- _Exercise objective_
Retype, word for word, every line from the one holding "Select the Leads icon in sidebar" through the one holding "Select the ISO 14067:2018 standard text" in the entries below, both included, and only those lines.

╭─ The data

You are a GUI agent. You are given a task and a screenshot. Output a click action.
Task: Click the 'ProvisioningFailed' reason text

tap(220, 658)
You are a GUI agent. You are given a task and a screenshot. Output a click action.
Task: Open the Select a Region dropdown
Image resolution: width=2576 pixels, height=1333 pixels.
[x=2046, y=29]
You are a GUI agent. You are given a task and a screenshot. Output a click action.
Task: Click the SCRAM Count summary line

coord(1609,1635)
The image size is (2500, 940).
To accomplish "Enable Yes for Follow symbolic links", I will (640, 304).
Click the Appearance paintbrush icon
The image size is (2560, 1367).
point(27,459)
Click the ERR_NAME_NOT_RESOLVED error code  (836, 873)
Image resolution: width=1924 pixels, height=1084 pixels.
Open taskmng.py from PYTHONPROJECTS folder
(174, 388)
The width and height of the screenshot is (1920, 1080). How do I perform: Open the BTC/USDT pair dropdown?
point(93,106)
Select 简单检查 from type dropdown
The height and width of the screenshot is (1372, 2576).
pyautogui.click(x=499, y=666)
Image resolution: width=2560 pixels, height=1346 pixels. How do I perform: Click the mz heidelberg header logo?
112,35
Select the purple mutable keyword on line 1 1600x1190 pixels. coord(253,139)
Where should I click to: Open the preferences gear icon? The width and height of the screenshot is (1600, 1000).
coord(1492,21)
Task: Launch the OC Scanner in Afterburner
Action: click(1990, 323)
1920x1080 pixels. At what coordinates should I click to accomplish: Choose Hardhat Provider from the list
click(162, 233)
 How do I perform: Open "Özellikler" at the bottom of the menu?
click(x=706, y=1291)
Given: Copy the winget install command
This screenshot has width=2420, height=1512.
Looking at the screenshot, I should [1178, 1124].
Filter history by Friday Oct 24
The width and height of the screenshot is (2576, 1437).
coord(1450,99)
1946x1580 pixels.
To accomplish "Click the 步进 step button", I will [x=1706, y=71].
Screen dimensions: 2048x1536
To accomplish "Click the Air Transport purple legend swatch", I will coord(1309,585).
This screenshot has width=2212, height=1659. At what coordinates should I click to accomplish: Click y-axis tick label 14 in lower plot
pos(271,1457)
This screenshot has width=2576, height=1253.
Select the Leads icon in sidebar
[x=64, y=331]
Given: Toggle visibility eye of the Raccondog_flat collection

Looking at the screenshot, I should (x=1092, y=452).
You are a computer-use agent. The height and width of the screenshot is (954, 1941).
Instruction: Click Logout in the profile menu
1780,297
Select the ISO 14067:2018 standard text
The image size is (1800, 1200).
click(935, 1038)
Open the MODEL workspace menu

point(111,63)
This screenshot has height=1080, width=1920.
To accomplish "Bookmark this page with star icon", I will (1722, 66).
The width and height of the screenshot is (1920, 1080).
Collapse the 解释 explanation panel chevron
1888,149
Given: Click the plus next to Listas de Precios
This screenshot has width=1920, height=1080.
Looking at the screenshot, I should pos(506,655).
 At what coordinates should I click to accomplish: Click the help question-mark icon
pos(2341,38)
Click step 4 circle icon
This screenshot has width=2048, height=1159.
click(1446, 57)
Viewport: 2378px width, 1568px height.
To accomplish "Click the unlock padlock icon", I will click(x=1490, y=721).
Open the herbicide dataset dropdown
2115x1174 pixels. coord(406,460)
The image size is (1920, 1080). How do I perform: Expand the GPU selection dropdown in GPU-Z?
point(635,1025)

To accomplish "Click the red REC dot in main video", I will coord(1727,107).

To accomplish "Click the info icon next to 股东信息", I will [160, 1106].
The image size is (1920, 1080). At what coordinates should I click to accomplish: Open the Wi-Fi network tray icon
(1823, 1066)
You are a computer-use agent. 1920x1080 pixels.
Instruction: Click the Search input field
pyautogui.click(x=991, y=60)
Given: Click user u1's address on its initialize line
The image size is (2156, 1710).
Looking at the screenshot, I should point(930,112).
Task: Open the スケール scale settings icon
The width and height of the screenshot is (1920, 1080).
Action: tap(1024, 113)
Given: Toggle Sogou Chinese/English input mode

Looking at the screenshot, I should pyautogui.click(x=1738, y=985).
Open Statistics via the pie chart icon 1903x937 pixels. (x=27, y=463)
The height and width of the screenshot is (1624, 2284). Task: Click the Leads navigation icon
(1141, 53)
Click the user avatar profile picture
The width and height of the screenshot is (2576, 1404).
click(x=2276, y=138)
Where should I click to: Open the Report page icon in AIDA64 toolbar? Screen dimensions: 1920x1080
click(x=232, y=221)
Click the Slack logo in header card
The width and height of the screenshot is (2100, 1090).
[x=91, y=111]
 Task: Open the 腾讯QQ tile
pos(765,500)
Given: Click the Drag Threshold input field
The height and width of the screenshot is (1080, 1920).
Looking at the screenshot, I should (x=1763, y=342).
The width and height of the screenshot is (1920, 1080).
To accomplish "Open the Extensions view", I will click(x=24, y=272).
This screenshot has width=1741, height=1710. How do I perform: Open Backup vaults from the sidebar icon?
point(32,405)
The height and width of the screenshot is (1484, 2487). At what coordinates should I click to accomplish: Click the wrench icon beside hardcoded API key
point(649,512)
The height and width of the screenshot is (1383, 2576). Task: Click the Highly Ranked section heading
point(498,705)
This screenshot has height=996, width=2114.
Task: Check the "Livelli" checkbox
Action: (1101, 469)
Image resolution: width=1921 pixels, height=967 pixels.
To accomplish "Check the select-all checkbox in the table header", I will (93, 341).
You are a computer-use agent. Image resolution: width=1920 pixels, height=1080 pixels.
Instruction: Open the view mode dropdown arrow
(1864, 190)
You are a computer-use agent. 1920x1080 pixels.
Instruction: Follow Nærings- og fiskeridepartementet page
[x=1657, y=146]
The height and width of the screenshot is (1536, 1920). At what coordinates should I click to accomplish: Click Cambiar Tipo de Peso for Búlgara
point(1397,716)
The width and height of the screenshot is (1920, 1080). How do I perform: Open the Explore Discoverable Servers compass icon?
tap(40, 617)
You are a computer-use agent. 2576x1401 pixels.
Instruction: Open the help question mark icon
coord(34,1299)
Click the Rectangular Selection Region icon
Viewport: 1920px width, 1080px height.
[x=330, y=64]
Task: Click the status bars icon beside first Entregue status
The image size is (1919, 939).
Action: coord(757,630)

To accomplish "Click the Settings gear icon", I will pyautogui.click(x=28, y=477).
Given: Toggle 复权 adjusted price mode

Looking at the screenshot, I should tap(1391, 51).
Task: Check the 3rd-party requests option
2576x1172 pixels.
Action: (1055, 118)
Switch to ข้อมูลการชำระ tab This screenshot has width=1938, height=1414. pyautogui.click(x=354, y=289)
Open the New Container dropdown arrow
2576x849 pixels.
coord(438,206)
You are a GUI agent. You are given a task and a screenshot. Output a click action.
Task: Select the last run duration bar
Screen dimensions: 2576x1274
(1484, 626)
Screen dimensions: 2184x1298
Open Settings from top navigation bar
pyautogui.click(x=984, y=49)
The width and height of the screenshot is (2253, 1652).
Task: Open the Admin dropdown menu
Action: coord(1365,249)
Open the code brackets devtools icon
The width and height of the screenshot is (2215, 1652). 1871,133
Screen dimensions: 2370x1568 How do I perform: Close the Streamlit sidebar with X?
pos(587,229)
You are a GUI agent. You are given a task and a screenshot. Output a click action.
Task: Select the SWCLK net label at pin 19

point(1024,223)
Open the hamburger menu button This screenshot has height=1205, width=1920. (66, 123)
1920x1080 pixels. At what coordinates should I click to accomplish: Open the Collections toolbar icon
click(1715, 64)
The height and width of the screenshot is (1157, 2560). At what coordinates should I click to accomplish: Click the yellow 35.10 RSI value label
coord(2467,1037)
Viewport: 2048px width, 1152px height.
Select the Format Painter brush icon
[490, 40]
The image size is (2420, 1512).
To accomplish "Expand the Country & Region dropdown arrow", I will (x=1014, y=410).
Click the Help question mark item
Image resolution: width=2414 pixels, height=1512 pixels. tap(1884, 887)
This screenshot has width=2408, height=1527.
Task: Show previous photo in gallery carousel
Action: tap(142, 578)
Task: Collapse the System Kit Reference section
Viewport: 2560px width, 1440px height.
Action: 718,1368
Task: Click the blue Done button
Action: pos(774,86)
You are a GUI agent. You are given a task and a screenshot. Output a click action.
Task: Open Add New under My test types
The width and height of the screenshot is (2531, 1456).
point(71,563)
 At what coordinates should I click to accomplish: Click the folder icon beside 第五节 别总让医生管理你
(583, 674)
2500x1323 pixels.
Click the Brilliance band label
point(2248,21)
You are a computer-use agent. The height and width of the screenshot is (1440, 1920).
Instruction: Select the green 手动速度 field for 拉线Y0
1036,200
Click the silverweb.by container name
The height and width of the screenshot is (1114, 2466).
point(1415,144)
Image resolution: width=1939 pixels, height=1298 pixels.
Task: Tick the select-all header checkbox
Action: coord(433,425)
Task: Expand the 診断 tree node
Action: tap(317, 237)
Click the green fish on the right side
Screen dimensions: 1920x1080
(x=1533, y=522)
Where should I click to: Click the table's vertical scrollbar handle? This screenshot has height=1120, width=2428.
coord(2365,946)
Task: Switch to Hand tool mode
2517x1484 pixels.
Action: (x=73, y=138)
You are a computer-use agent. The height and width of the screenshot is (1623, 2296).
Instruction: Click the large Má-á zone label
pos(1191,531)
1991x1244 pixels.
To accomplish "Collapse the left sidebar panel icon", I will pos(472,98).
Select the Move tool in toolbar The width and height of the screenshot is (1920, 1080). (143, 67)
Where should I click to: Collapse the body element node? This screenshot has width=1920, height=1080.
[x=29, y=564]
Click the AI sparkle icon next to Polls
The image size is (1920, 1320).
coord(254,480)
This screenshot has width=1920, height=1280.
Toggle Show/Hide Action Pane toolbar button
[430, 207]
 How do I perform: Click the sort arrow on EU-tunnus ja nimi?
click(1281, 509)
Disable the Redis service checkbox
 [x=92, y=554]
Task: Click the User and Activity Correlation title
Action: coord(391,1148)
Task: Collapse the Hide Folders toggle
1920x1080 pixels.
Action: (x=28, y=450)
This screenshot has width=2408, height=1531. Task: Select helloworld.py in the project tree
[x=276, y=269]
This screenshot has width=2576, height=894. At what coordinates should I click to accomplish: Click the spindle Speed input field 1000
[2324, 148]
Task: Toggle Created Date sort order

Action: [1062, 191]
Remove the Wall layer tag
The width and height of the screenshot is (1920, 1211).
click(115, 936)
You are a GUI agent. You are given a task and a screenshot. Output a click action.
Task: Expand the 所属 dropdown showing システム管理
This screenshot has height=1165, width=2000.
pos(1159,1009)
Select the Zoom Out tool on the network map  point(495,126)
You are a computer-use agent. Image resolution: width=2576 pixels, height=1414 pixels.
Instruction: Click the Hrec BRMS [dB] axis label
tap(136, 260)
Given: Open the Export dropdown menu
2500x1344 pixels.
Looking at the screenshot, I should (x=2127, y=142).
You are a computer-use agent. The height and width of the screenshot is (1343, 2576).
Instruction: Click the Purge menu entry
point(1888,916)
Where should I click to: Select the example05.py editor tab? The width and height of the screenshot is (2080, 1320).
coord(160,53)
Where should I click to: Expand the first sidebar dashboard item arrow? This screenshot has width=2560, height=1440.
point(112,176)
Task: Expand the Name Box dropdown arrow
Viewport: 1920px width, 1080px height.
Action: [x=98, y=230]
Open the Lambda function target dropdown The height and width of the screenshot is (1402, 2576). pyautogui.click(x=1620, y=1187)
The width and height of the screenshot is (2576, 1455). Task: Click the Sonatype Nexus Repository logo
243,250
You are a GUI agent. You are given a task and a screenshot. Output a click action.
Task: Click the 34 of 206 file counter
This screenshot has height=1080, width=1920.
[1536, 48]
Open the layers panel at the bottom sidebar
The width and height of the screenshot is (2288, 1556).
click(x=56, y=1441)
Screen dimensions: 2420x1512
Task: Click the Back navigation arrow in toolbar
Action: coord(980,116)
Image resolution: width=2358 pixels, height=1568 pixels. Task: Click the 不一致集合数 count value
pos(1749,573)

╰─

- _Answer below_
Select the Leads icon in sidebar
[x=64, y=331]
Given: Toggle visibility eye of the Raccondog_flat collection

Looking at the screenshot, I should (x=1092, y=452).
You are a computer-use agent. The height and width of the screenshot is (954, 1941).
Instruction: Click Logout in the profile menu
1780,297
Select the ISO 14067:2018 standard text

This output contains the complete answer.